A Profecia (Remake)

Originalmente publicado em www.cenadecinema.com.br (06.06.2006)

Crítica do Filme “A Profecia” (The Omen, John Moore, 110 min., EUA, 2006).

Lacunas Preenchidas e Relações Convincentes
Prestes a conhecer aquele que “colocará irmãos contra irmãos”, o mundo encontra-se em um caos desordenado à espera de seu mensageiro demoníaco. Eis que chega Damien (Seamus Davey-Fitzpatrick), nascido de um chacal e com a marca da trindade demoníaca, o 666 entalhado em seu couro cabeludo, e é entregue aos braços de um jovem casal bem sucedido que acabara de sofrer a perda do filho no parto. Robert Thorn (Liev Schreiber, A Soma de Todos os Medos – 2002 - Phil Alden Robinson), assistente do embaixador dos Estados Unidos da América, influenciado por um padre, resolve adotar uma criança sem família nascida no mesmo dia de sua perda. Katherine Thorn (Julia Stiles, A Identidade Bourne – 2002 – Doug Liman), sua esposa, faz o possível lhe dar atenção e auxiliar no que pode nas poucas horas que têm disponível a sós, conciliando com a dedicação materna sem saber que está criando seu próprio Brutus.

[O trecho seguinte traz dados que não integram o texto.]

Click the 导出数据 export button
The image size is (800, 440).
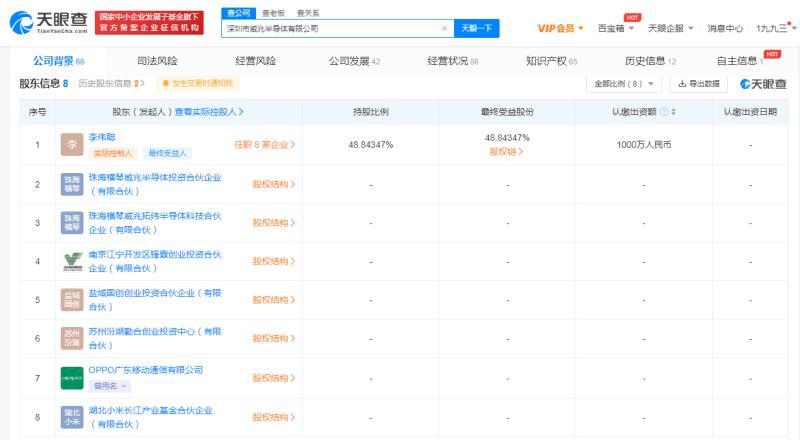699,84
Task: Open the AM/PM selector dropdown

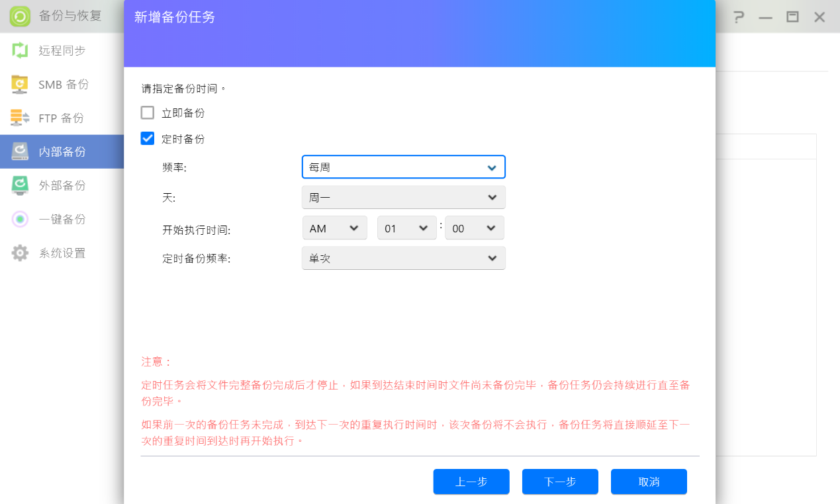Action: (334, 228)
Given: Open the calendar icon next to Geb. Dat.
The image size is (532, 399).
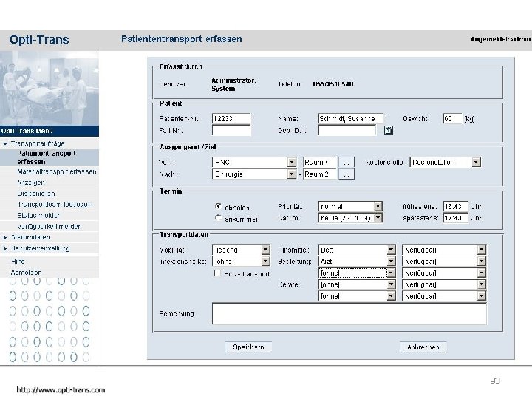Looking at the screenshot, I should (x=389, y=131).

Produzido sob as rédeas de um prazo curtíssimo, a regravação, ou melhor, atualização do clássico de 1976, de Richard Donner (diretor da série Máquina Mortífera e do recente 16 Quadras), foi motivo de insatisfação para o diretor John Moore (O Vôo da Fênix – EUA - 2004) que desde o início do projeto não concordava com a data do lançamento, dia seis do mês seis do ano de dois mil e seis, responsável pela falta de tempo hábil para um melhor acabamento, citando a dificuldade de se compor uma trilha sonora compatível com a magnífica obra composta por Jerry Goldsmith para a fita original. Talvez por este motivo tenhamos muitas cenas sem acompanhamento sonoro, este se reservando apenas às cenas de suspense. A falta da utilização da trilha como no clássico, acompanhando quase todo o roteiro, é compensada nesta versão pela sonoplastia barulhenta e disposta a assustar (assustar, não causar medo) em tomadas de sonhos, acrescentadas por Moore à proposta de Richard Donner para poder criar momentos de terror sem alterar a linha criativa da década de setenta.

Comparações Relevantes
Nossa Profecia do século XXI passa longe da idéia de se tornar um clássico, porém preenche algumas lacunas importantes deixadas para trás na trama dirigida por Donner. Este remake nos dá a nítida impressão de ter sido dirigido sob ótica de um cinéfilo tentando costurar o clássico com uma agulha de plasticidade e uma linha de coerência, completando alguns espaços que para a época poderiam passar despercebidos, mas que para os dias atuais deixam a desejar. As relações pessoais se tornaram mais convincentes, como quando a babá (Mia Farrow, O Bebê de Rosemary – 1968 – Roman Polansky) chega ao lar do casal de uma forma mais aceitável do que simplesmente brotar da terra querendo tomar conta de tudo. Agora a babá é mais humilde, sabe o seu lugar na casa e se envolve com Damien aos poucos. O fotógrafo deixa de ser um jovem aspirante e passa a ser um homem profissional, que lida com fotografia convencional e digital. A artificialidade dos relacionamentos da primeira versão é sutilmente corrigida, tendo como exemplo a tomada em que o jovem fotógrafo chama a atenção do padre para captar a imagem em uma atitude espontânea e debochada, e que agora obtém sua imagem mais reservadamente. Os diálogos entre o casal também passam a ser mais reais e dinâmicos.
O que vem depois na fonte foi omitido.